Вересаев цитирует отрывок из "Четырех писем к разным лицам по поводу "Мертвых душ", относящийся к сожжению глав второго тома поэмы в 1845 году: "...все было сожжено, и притом в ту минуту, когда, видя перед собою смерть, мне очень хотелось оставить после себя хоть что-нибудь, обо мне лучше напоминающее". Но и тогда рукопись не могла остаться цела, потому что не была способна служить этим лучшим напоминанием. Гоголь не мог оставить после себя что-то неотделанное, неготовое, не отвечающее его представлению о прекрасном.
Подобный порыв - завещать что-то после себя друзьям - был у Гоголя и в 1852 году.
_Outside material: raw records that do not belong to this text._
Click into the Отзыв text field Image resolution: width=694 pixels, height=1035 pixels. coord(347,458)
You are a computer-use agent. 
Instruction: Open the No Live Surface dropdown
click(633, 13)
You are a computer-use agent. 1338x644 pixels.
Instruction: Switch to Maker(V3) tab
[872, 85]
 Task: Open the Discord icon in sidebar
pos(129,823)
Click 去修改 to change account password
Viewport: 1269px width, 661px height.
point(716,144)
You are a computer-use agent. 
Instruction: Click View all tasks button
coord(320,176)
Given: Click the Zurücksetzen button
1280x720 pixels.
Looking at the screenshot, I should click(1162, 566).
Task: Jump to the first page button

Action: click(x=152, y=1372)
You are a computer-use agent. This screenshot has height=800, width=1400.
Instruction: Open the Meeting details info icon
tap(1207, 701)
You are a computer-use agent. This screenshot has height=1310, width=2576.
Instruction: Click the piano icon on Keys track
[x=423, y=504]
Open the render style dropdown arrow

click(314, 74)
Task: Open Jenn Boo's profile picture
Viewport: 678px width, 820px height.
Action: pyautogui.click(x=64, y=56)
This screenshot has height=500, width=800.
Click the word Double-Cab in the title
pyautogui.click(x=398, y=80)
Он просил А. П. Толстого передать его бумаги митрополиту Филарету, чтоб тот отобрал годное для печати. Но волею судьбы Гоголю самому было дано определить их участь.
Тут все дело в недовольстве собой и своим созданием, в святом недовольстве максималиста Гоголя, для которого жизнь и смерть сочинения есть жизнь и смерть писателя.
Мы можем удивляться этому максимализму, даже роптать на него, но не в состоянии не признать, что это не "падение" Гоголя - как до сих пор еще пишут о конце его жизни - а подвиг Гоголя.
Книга В. Вересаева, как ни оговаривается при этом ее автор, показывает, что Гоголь сам предопределяет исход своей жизни. Он поступает так согласно своей вере и согласно убеждению, что "слово гнило да не изыдет из уст наших". Это коренное правило своей жизни Гоголь бережет и лелеет. Для Гоголя недописанная книга, непрописанная книга граничит с преступлением, со святотатством художника по отношению к своему призванию и поэтому он сжигает второй том поэмы, будучи не удовлетворен им.